Source records
☆ ☆ ☆ ☆ ☆ ☆ ☆
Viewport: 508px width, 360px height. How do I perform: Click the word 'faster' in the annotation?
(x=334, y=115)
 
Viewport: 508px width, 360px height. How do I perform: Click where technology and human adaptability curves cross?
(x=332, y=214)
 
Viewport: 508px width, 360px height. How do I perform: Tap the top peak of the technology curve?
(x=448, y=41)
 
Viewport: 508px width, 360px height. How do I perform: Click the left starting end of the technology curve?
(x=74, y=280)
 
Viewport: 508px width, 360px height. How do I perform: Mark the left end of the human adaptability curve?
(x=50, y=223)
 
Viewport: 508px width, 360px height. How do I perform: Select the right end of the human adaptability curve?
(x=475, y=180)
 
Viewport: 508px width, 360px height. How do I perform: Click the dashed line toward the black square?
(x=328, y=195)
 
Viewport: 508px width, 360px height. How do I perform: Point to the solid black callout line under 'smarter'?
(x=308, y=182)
☆ ☆ ☆ ☆ ☆ ☆ ☆
## Directions
Quote all of the data above word for word, line by line.

## Answer to this exercise
Viewport: 508px width, 360px height. How do I perform: Click the word 'faster' in the annotation?
(x=334, y=115)
 
Viewport: 508px width, 360px height. How do I perform: Click where technology and human adaptability curves cross?
(x=332, y=214)
 
Viewport: 508px width, 360px height. How do I perform: Tap the top peak of the technology curve?
(x=448, y=41)
 
Viewport: 508px width, 360px height. How do I perform: Click the left starting end of the technology curve?
(x=74, y=280)
 
Viewport: 508px width, 360px height. How do I perform: Mark the left end of the human adaptability curve?
(x=50, y=223)
 
Viewport: 508px width, 360px height. How do I perform: Select the right end of the human adaptability curve?
(x=475, y=180)
 
Viewport: 508px width, 360px height. How do I perform: Click the dashed line toward the black square?
(x=328, y=195)
 
Viewport: 508px width, 360px height. How do I perform: Point to the solid black callout line under 'smarter'?
(x=308, y=182)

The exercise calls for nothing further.